“Is there any point to this, my Lord?” Hal Moir asked. He was two years older than Jisao, and like many who did not wear the silver tower, he regretted not having been there. He would learn. “There isn’t a glimmer of Aielmen.”
“You think not?” Without any hefting to give warning, Gawyn hurled the rock as hard as he could at the only bush close enough to hit, a scraggly thing. The rustle of dead leaves was the only sound, but the bush shook just a bit more than it should have, as though a man somehow hidden behind it had been struck in a tender place. Exclamations rose from the newer men; Jisao only eased his sword. “An Aiel, Hal, can hide in a fold in the ground you wouldn’t even stumble over.” Not that Gawyn knew any more of Aiel than he read in books, but he had read every book he could find in the White Tower’s library by any man who had actually fought them, every book by any soldier who seemed to know what he was talking about. A man had to ready himself for the future, and it seemed the world’s future was war. “But if the Light pleases, there won’t be any fighting today.”
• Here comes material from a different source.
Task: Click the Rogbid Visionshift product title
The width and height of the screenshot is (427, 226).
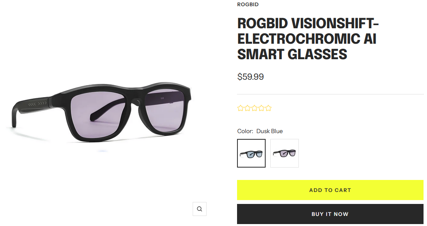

“My Lord!” came a hail from up the hill as the lookout spotted what he just had: three women emerging from a small thicket a few hundred paces west, coming toward the hill. West; a surprise. But Aiel always liked surprise.
He had read about Aiel women fighting alongside the men, but these women could never fight in those dark bulky skirts and white blouses. They carried shawls looped over their arms despite the heat. On the other hand, how had they reached that thicket unseen? “Keep your eyes open, and not on them,” he said, and then disobeyed himself by watching the three Wise Ones, the emissaries from the Shaido Aiel, with interest. They could be no other, out here.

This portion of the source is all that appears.